The Gulfstream G700 was awarded the 2022 International Yacht & Aviation Award for excellence in cabin design this year. (Gulfstream)
According to the Gulfstream website, the G700 can fly up to 7,500 nautical miles without refueling, enough range to fly nonstop from Austin to Hong Kong. Powered by two Rolls-Royce engines, it has its own Wi-Fi system, 20 oval windows measuring 28” x 21”, and two lavatories.
The sweet new ride will replace his current top-of-line private jet: a 2015 Gulfstream G650, the aircraft that has been made somewhat famous by the automated @elonjet Twitter account, which tracks and reports his personal aircraft’s movements using public data.
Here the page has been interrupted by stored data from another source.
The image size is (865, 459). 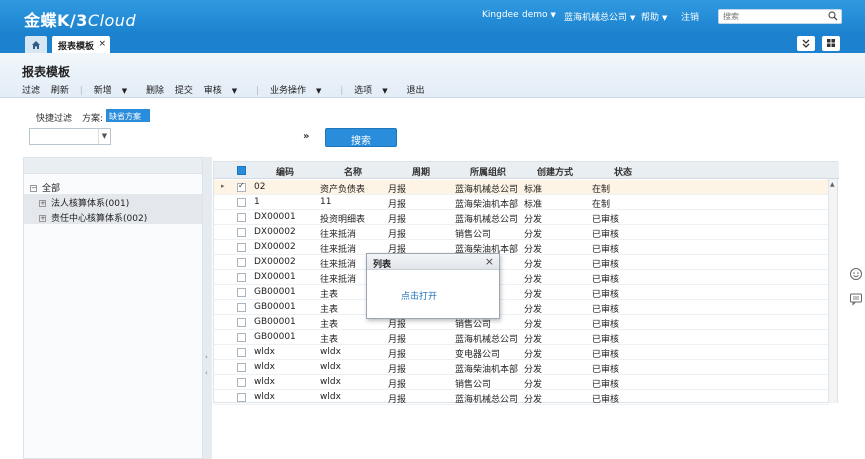 What do you see at coordinates (806, 44) in the screenshot?
I see `collapse-button` at bounding box center [806, 44].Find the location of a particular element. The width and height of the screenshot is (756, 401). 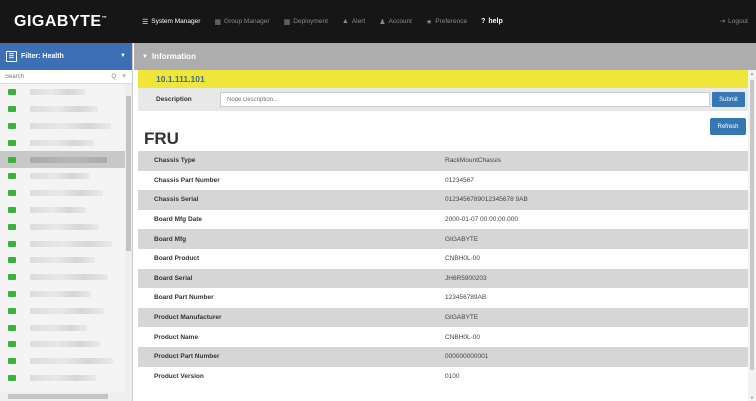

node-ip: 10.1.111.101 is located at coordinates (180, 79).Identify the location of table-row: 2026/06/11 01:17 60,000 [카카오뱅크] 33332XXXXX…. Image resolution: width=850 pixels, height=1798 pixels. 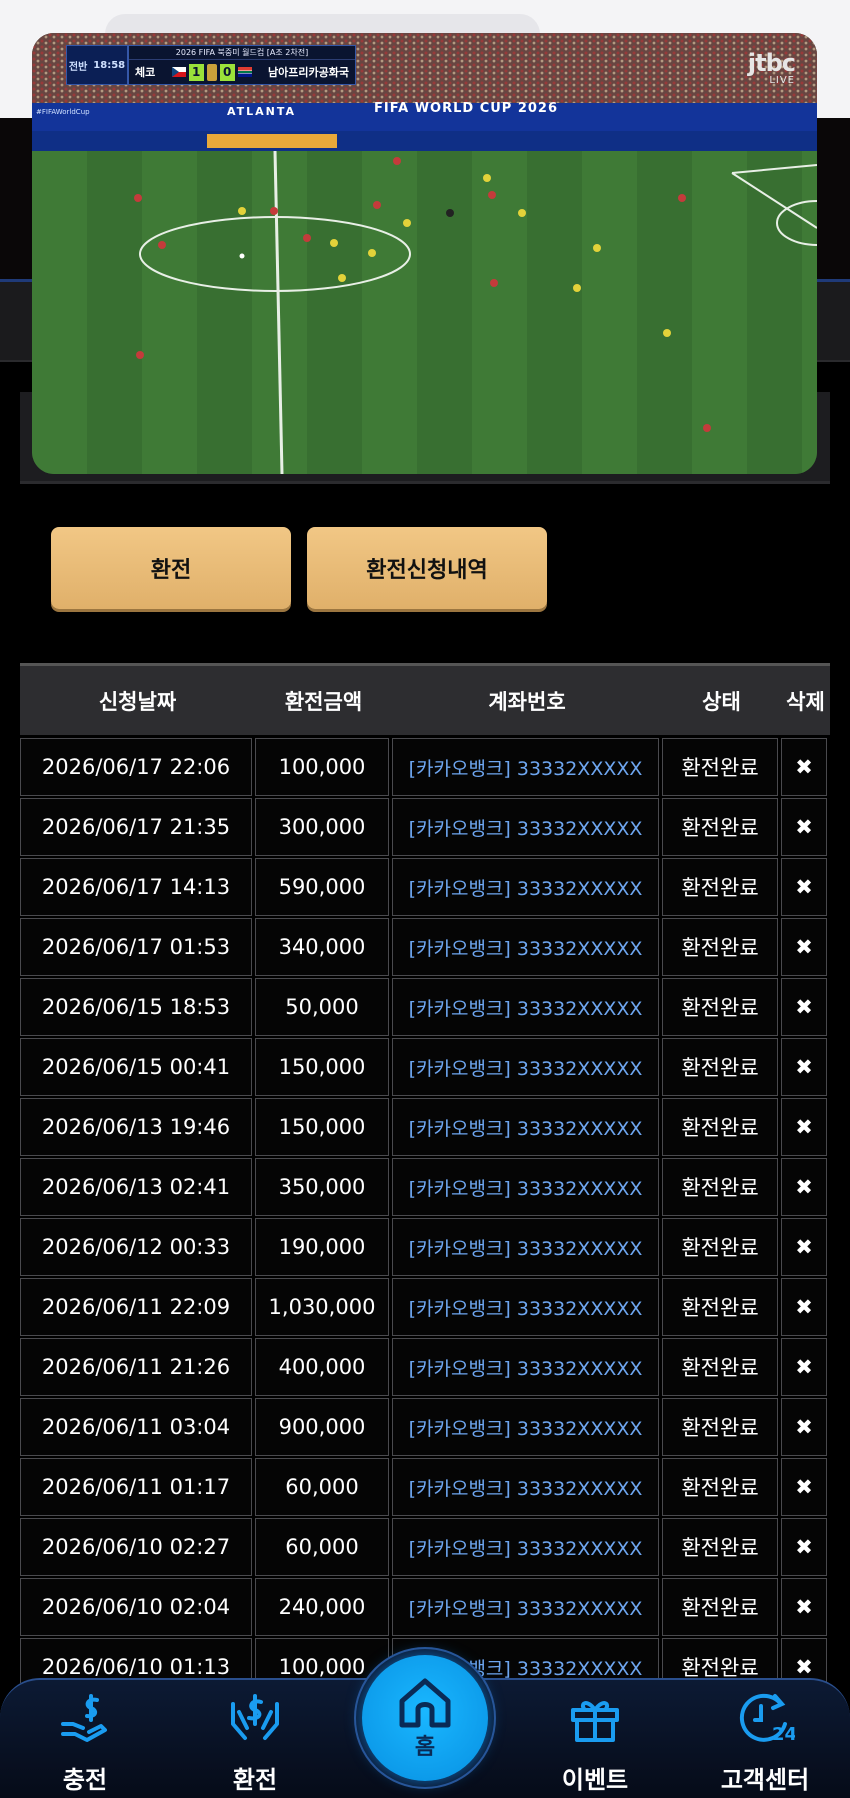
(425, 1488).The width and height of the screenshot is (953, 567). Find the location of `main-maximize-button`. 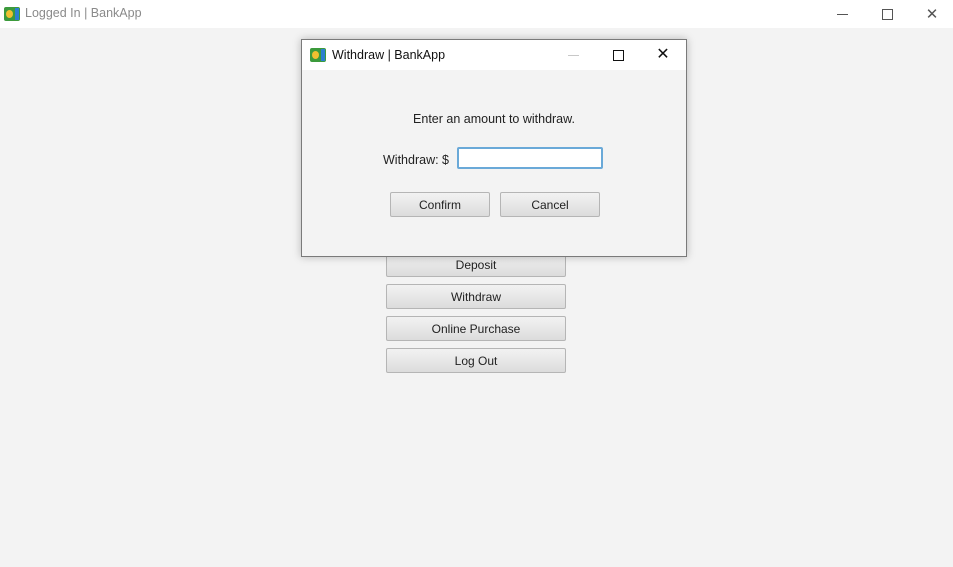

main-maximize-button is located at coordinates (887, 14). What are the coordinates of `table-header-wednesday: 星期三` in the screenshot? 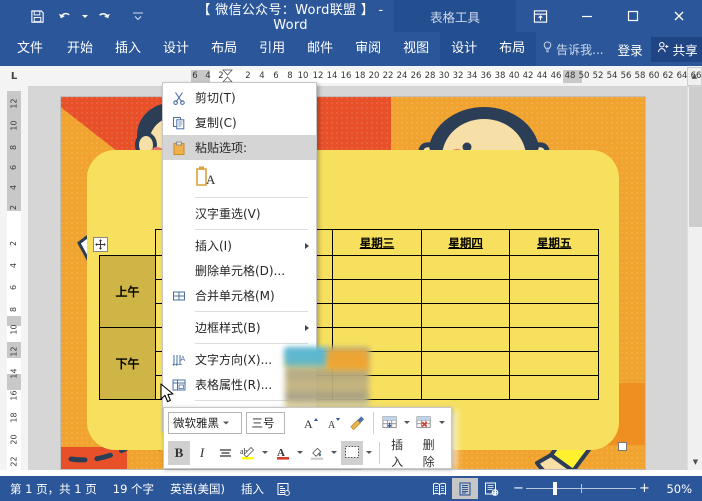 It's located at (377, 242).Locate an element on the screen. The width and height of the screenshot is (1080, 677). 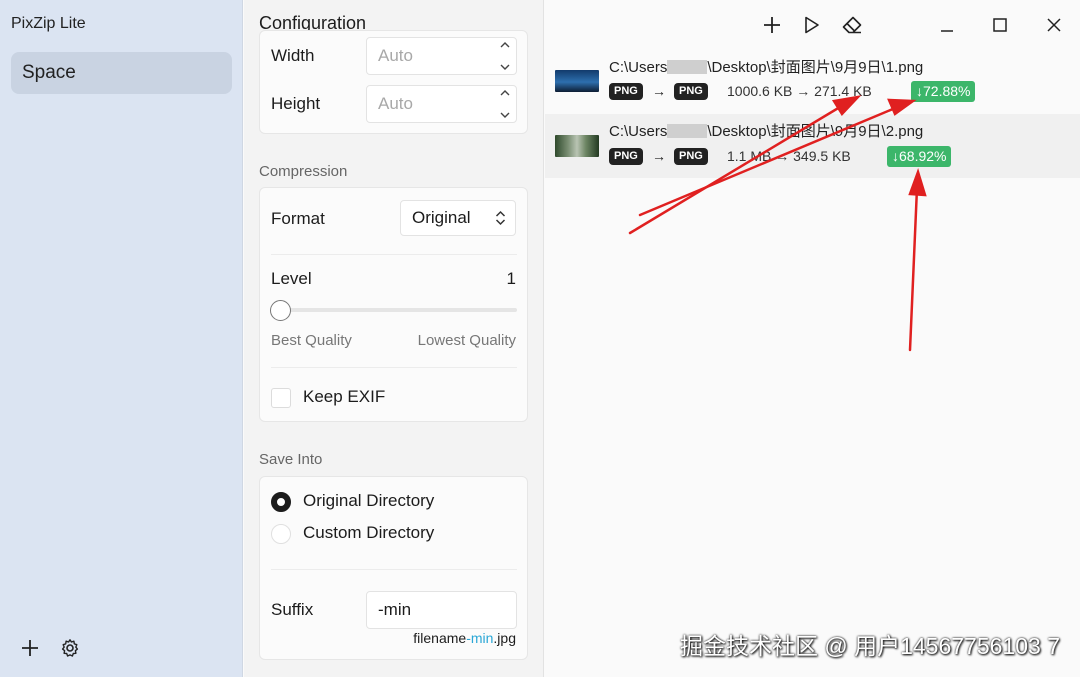
width-label: Width is located at coordinates (293, 56).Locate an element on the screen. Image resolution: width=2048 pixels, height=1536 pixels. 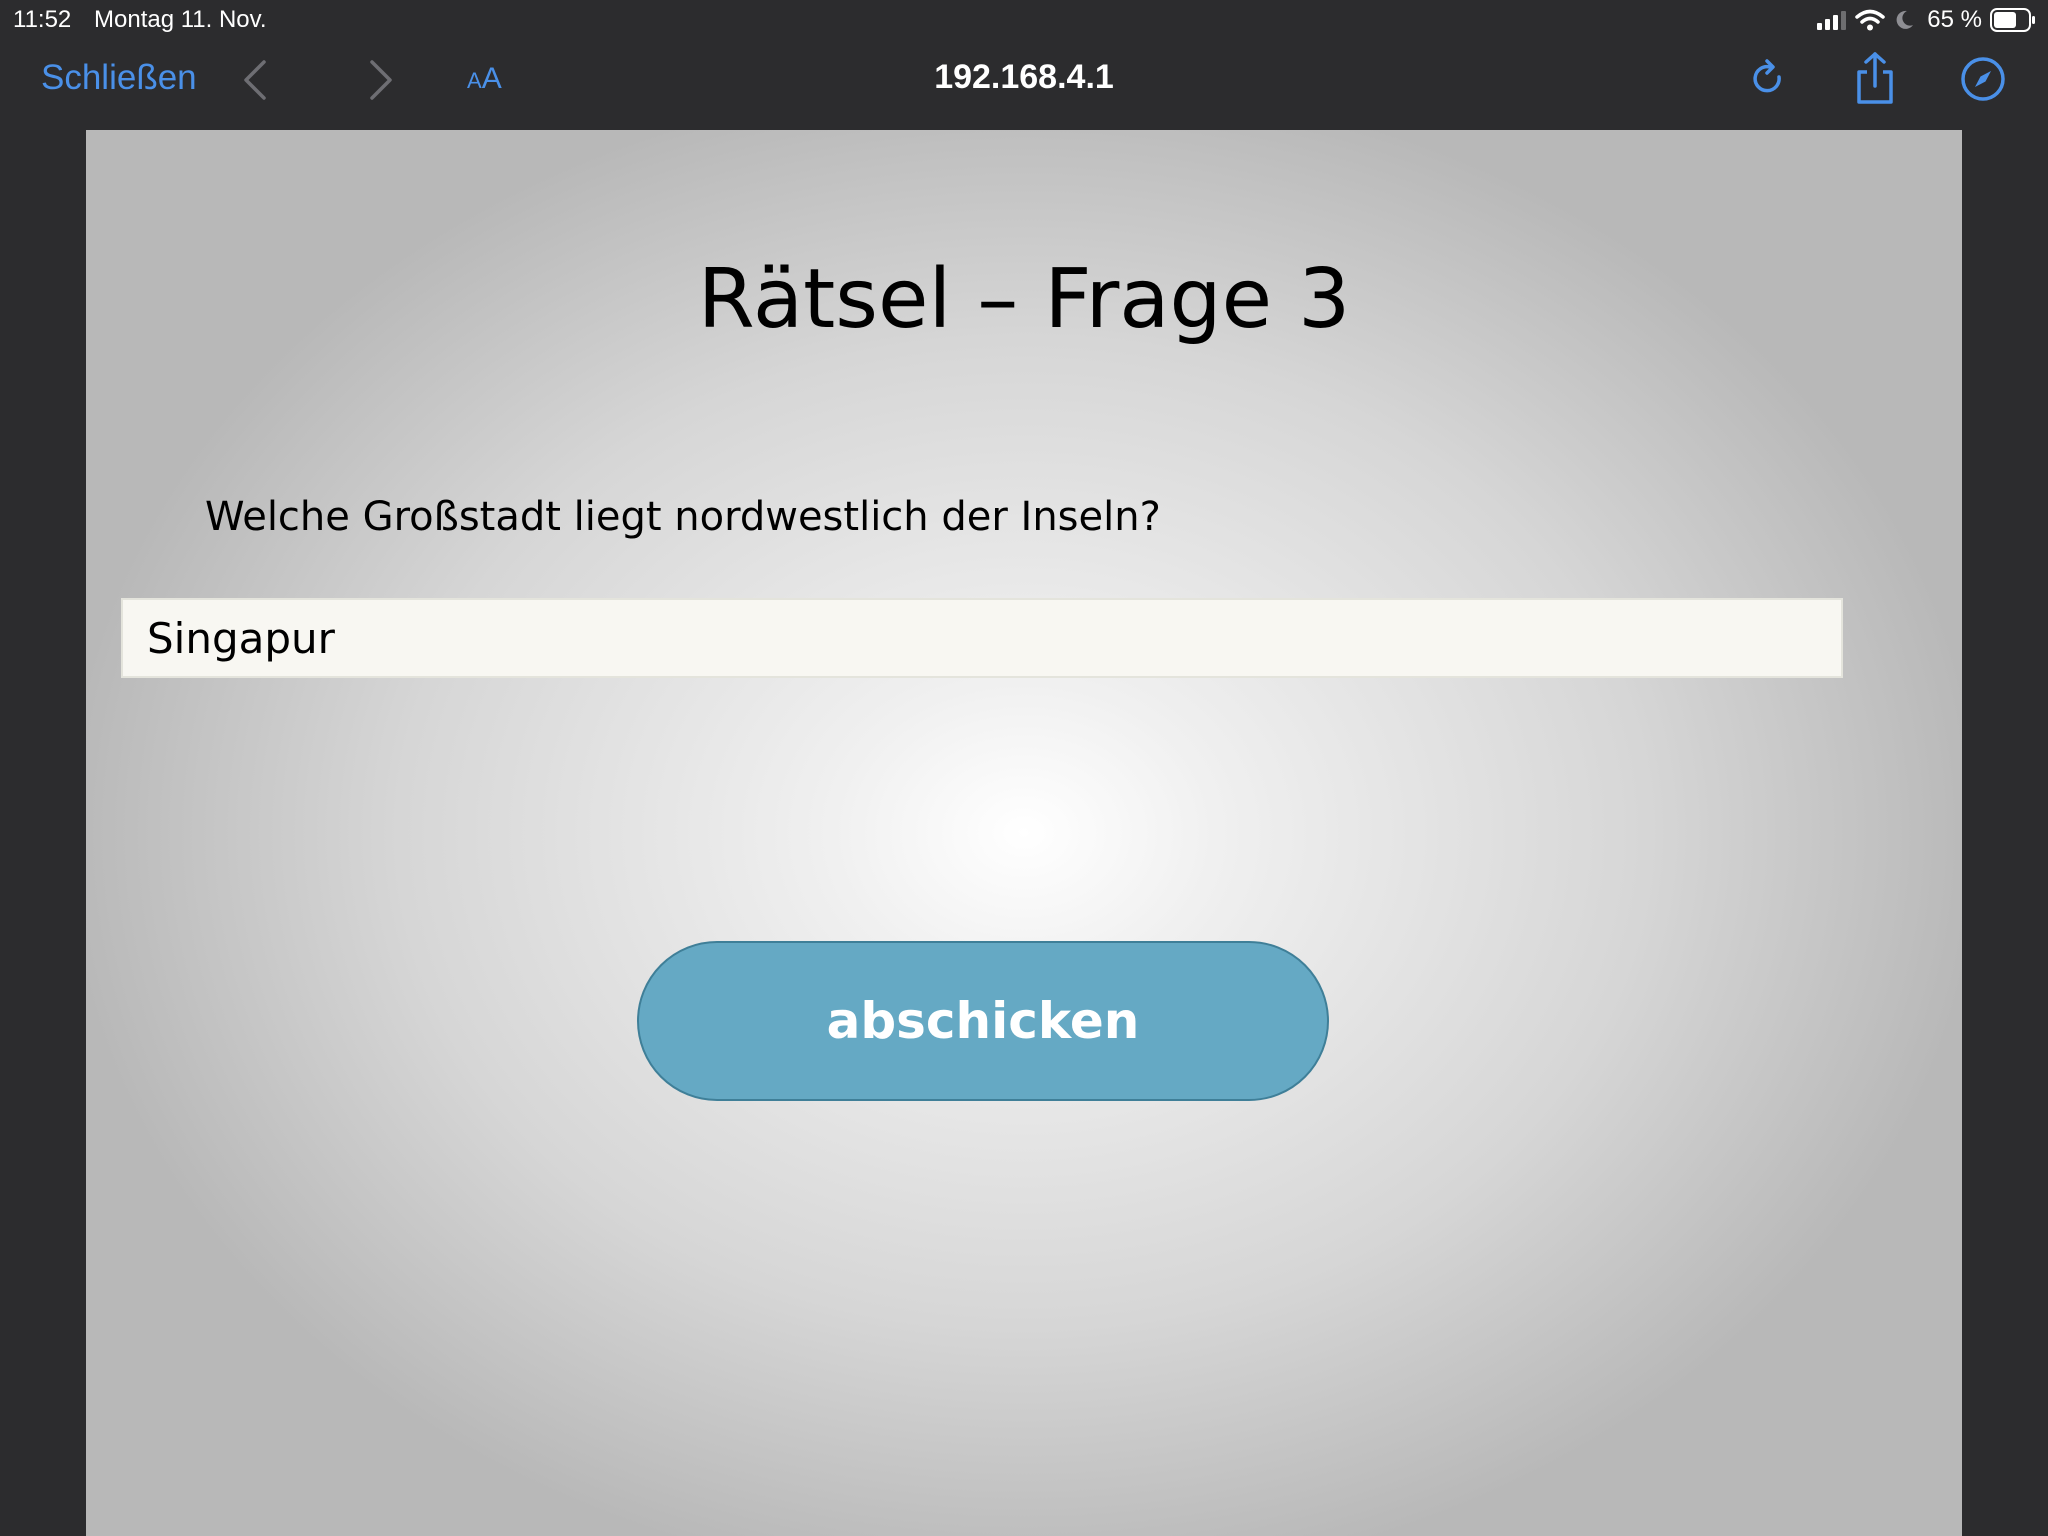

Landed in Austin, Texas, US. Apx. flt. time 44 Mins. pic.twitter.com/jZ7HI0i4iV
— ElonJet (@ElonJet) June 24, 2022
Musk has repeatedly championed “free speech” as a guiding ethic in his planned purchase of Twitter. Last December, Musk offered the teenager who built the @elonjet tracker $50,000 to shut it down, citing security concerns. It’s still up.
According to the @elonjet account, Musk’s jet last traveled to Austin, where it’s been since June 23. The associated data says that his flight to Austin burned $2,573 worth of aviation fuel and discharged 4 tons of carbon dioxide.